Elmas Köçkün
4 Ağustos 2019, Krakow, Polonya
Dikh He Na Bister benim ilk yurtdışı deneyimimdi. Yorucu bir yolculuk sonrası, dünyanın dört bir yanından gelen Romanlarla aynı kaygılarla bir araya gelmiştik. Bizi orada buluşturan şey aslında ‘ortak acımızdı’. Ortak dilimiz acımızdı; dünyanın farklı yerlerinde kültürümüzle var olmaya çalışıyorduk, çok farklı yerlerde yaşamamıza rağmen yaşam koşullarımız, kaygılarımız aynıydı.
Var olmaya çalışıyorduk; bizi yok etmeye çalışanlara inat biz vardık, var olmaya da devam edeceğiz diyorduk. Nasıl yaşamaya çalıştığımızı birbirimize anlatıyor ve sorunlarımızla nasıl başa çıkmamız gerekiyor bunu tartışıyorduk.
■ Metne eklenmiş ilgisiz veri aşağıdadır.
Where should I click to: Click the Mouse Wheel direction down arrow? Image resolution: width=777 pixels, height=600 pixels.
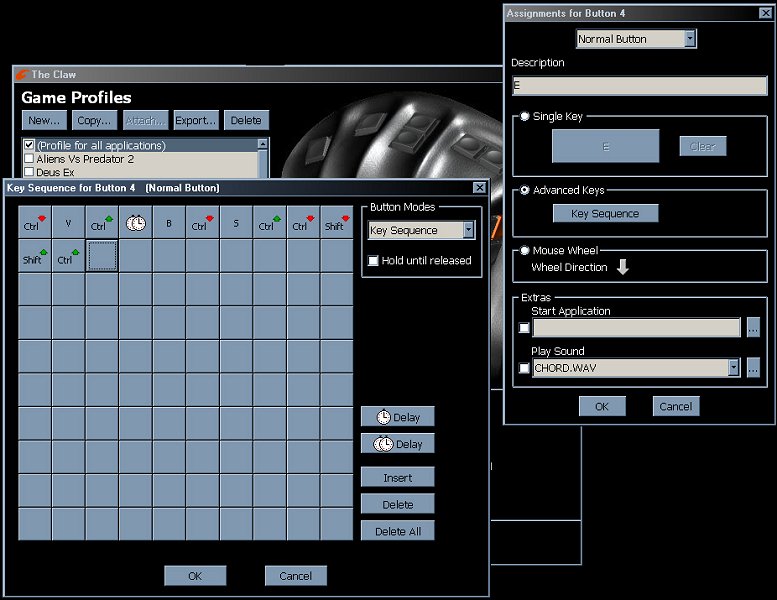(x=623, y=268)
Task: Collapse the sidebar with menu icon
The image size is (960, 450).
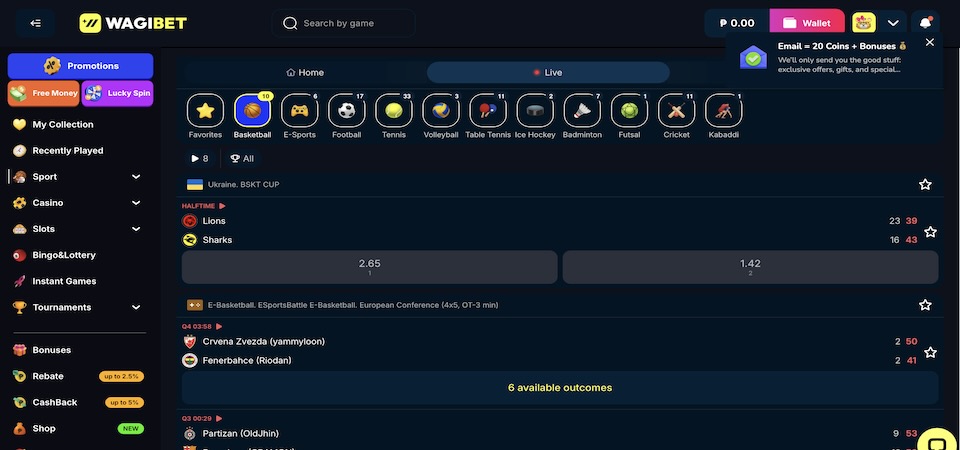Action: [x=36, y=23]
Bambaşka bir deneyimdi bu bizim için. Farklı ülkelerden gelen, çok farklı dilleri konuşan Romanlardık. Çok farklı dillerde “biz Romanız, bizim kültürümüz var, bizim benliğimiz var. Bunu korumalıyız” diyorduk.
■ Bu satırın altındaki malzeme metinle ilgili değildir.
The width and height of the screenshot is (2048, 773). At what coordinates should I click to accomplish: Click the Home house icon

Auschwitz-Birkenau’yu, bu ölüm kampını, zulüm kampını, deney kampını ziyaret ettiğimizde çok çeşitli duyguları aynı anda yaşadık. Acılarımızın fotoğrafları ile yüzleştiğimizde, kimimiz ağlıyordu, kimimiz şaşkındı, kimimizin gördüklerini aklı almıyordu, ama hepimiz öfkeliydik. İnsan nasıl bu kadar kötü olabilir?
İnsanların adeta ham madde olarak kullanıldığı fabrikaları görüyordu gözlerimiz. Kampta denek olarak kullanılanlar bizdik, bizim gibilerdi. Görüyordum, dinliyordum ama yine de anlayamıyordum, idrak edemiyordum. Empati kurmaya dayanamıyordu hayal gücüm; hayalimde bile o canavarları canlandıramıyor,o hayalden bir an önce kurtulmak istiyordum.Çok öfkeliydim, “neden” dedim hep, “neden”?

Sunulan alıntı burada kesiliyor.